SOURCE TEXT ->

— begin —

In their 1988 book 'Manufacturing Consent - The
Political Economy of the Mass Media', Edward Herman
and Noam Chomsky introduced their 'propaganda model'
of the media. The propaganda model argues that there
are 5 classes of 'filters' in society which determine
what is 'news'; in other words, what gets printed in
newspapers or broadcast by radio and television.
Herman and Chomsky's model also explains how dissent
from the mainstream is given little, or zero,
coverage, while governments and big business gain easy
access to the public in order to convey their
state-corporate messages - for example, 'free trade is
beneficial, 'globalisation is unstoppable' and 'our
policies are tackling poverty'.

We have already touched upon the fact that corporate
ownership of the media can - and does - shape
editorial content. The sheer size, concentrated
ownership, immense owner wealth, and profit-seeking
imperative of the dominant media corporations could
hardly yield any other result. It was not always thus.
In the early nineteenth century, a radical British
press had emerged which addressed the concerns of
workers. But excessive stamp duties, designed to
restrict newspaper ownership to the 'respectable'
wealthy, began to change the face of the press.
Nevertheless there remained a degree of diversity. In
postwar Britain, radical or worker-friendly newspapers
such as the Daily Herald, News Chronicle, Sunday
Citizen (all since failed or absorbed into other
publications) and the Daily Mirror (at least until the
late 1970s) regularly published articles questioning
the capitalist system.

The well-known journalist John Pilger joined the
Mirror in 1963, and worked there for over 20 years.
Pilger later claimed that 'The Mirror was the first
popular paper to encourage working-class people to
express themselves, for whatever reason, to their
newspaper'. Luckily for him, 'Irreverence and a
certain anarchy were encouraged'. Later, when Robert
Maxwell took over ownership of the newspaper, Pilger
was personally assured that his job was secure:
'Eighteen months later, after relentless interference
from Maxwell, I was sacked.'

The media typically comprise large conglomerates -
News International, CBS (now merged with
Westinghouse), Turner Broadcasting (now merged with
Time-Warner) - which may belong to even larger parent
corporations such as General Electric (owners of NBC).
All are tied into the stock market. Wealthy people sit
on the boards of these major corporations, many with
extensive personal and business contacts in other
corporations. Herman and Chomsky point out, for
instance, that: 'GE [General Electric] and
Westinghouse are both huge, diversified multinational
companies heavily involved in the controversial areas
of weapons production and nuclear power.' It is
difficult to conceive that press neutrality would not
be compromised in these areas. But more widely, press
freedom is limited by the simple fact that the owners
of the media corporations are driven by free market
ideology. How likely is it, then, that such owners
would happily allow their own newspaper, radio or TV
station to criticise systematically the 'free market'
capitalism which is the source of his material wealth?

The second filter of the propaganda model is
advertising. Newspapers have to attract and maintain a
high proportion of advertising in order to cover the
costs of production; without it, the price of any
newspaper would be many times what it is now, which
would soon spell its demise in the marketplace. There
is fierce competition throughout the media to attract
advertisers; a newspaper which gets less advertising
than its competitors is put at a serious disadvantage.

— end —

PROVIDED DATA ->
— begin —

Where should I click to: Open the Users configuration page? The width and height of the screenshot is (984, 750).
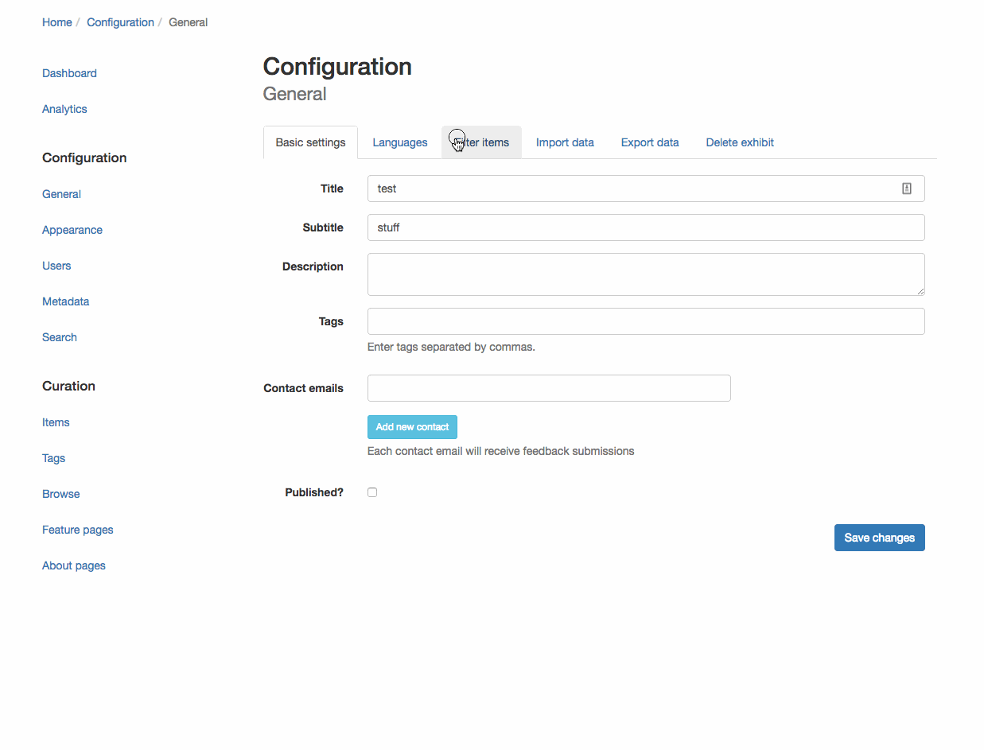56,266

— end —

TASKS TO CARRY OUT ->
a. Which newspapers does the text on the propaganda model name as radical or worker-friendly papers in postwar Britain?
b. Could you transcribe the text on the propaganda model from "In the early" up to and including "of the press."?

PER-TASK ANSWERS ->
a. Daily Herald, News Chronicle, Sunday Citizen, Daily Mirror

b.
In the early nineteenth century, a radical British
press had emerged which addressed the concerns of
workers. But excessive stamp duties, designed to
restrict newspaper ownership to the 'respectable'
wealthy, began to change the face of the press.